赤飯を流す見沼の竜神祭り
どんな伝承か
埼玉県浦和市の伝え。見沼が干拓される前は、毎年六月十五日に竜神祭りが行われていた。この日、村人は椀に赤飯を盛り、箸を添えて飯台にのせ、沼へ流した。飯台は水底に沈み、やがて鯉が箸をくわえて現れたという。赤飯を入れた櫃を流すと、片目の鯉が中に入って浮かんできたともいう。

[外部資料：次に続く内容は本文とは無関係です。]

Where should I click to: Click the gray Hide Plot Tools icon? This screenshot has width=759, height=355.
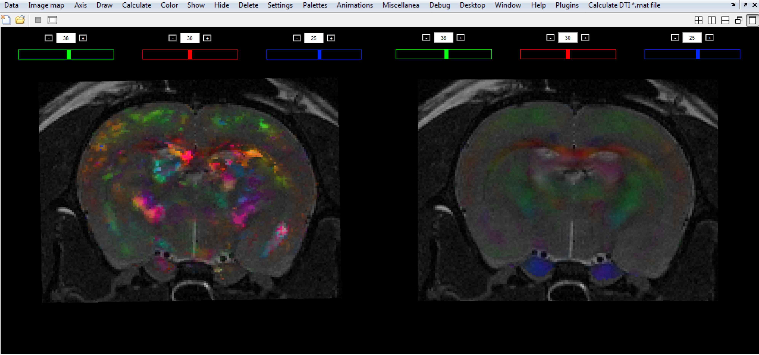pos(38,20)
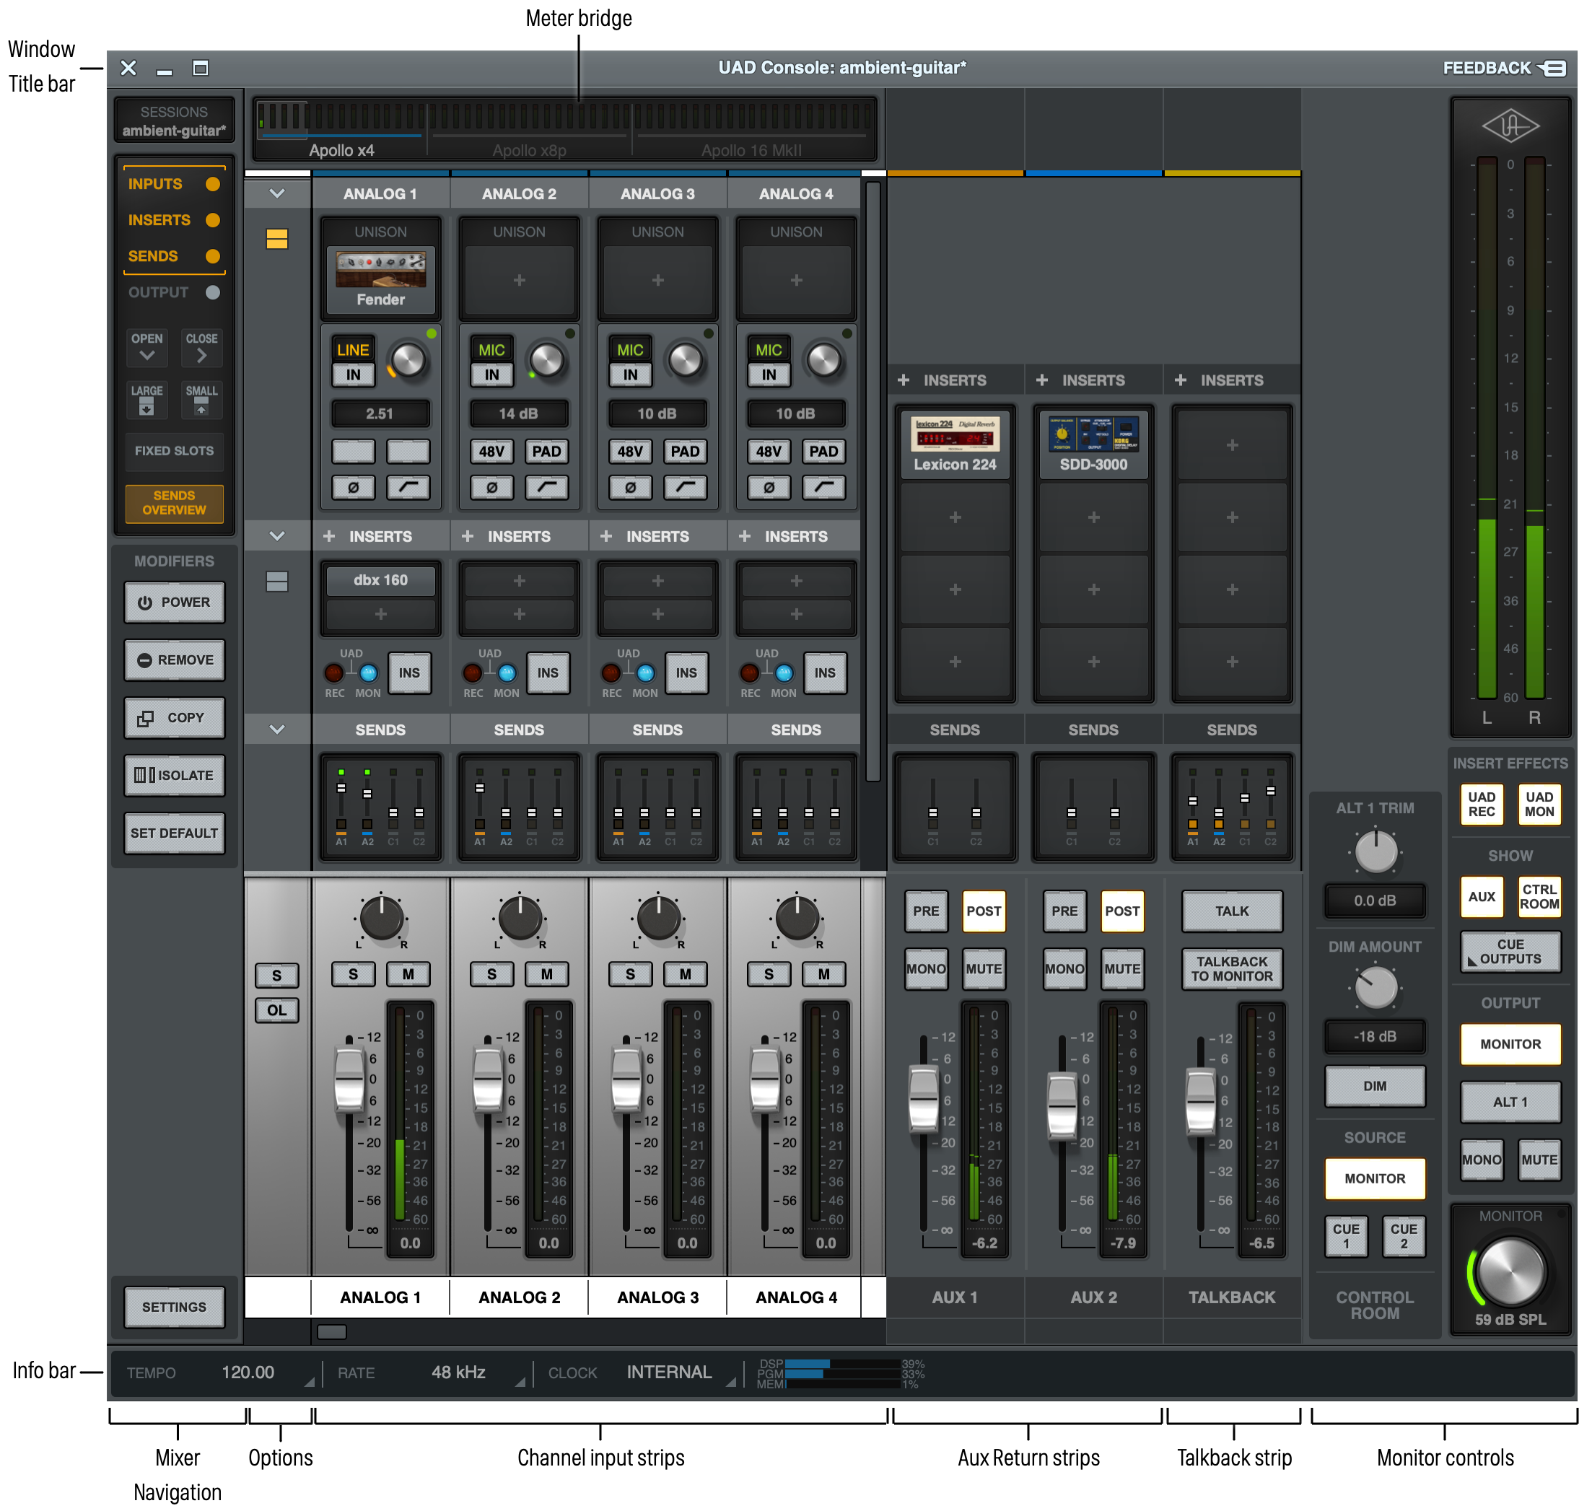Mute the Analog 3 channel
The image size is (1592, 1511).
pos(686,974)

この祭りが始まったのは正徳四年七月のことで、岩槻の慈恩寺観音へ参る善男善女を乗せた船が見沼で沈み、三十余人が命を落とす出来事があってから、竜神の怒りを鎮め沼の平安を祈るために始まったと伝えられている。
※伝承地の場所は必ずしも正確ではありません
出典の文献について
日本伝説大系 第5巻(日本伝説大系編集委員会・日本伝説大系(みずうみ書房)・現代(編纂)/伝承(口承))
『日本伝説大系 第5巻』所収の「文化叙事伝説」全104話(千葉・山梨・神奈川・埼玉・東京=関東甲信)を、各話の伝承地(市町村〜字レベル)とともに収める。